## Work item
Which lines of the entries contain the string "agent"? Please find them and copy them.

Extracted records:
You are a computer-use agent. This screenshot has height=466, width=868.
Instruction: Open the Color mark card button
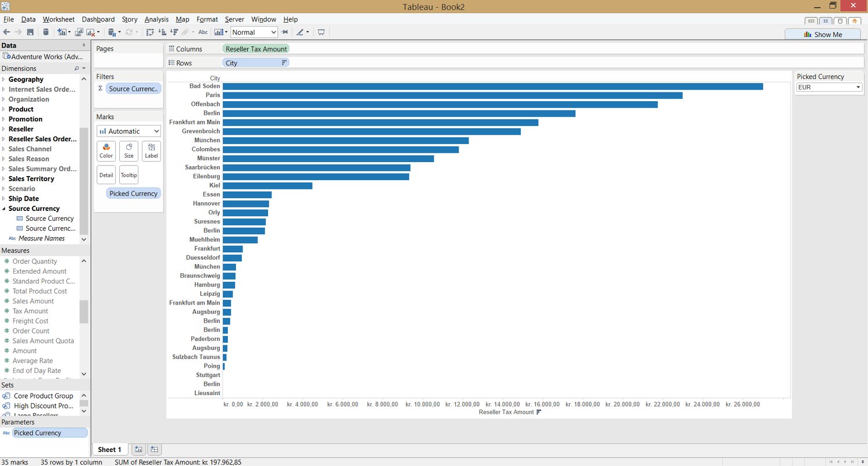click(106, 151)
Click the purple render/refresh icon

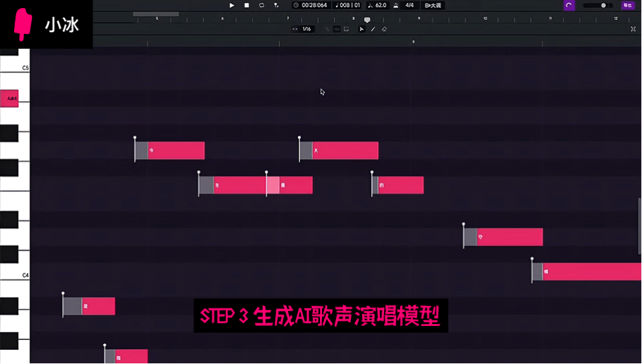(x=569, y=5)
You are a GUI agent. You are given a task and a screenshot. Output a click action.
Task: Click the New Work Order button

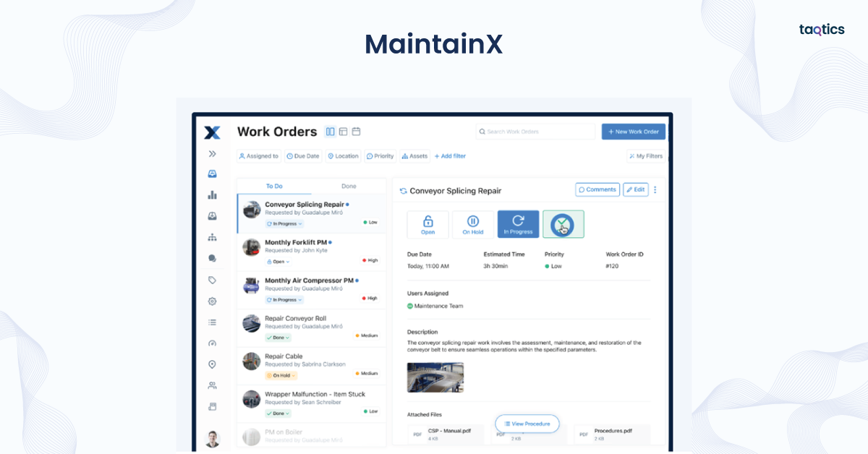633,132
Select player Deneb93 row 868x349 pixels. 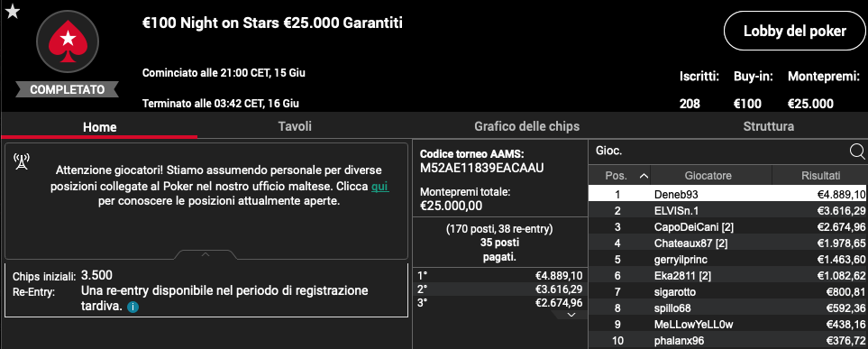tap(728, 194)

## Answer space
You are a computer-use agent. This screenshot has height=466, width=868.
You are a GUI agent. You are given a task and a screenshot. Output a click action.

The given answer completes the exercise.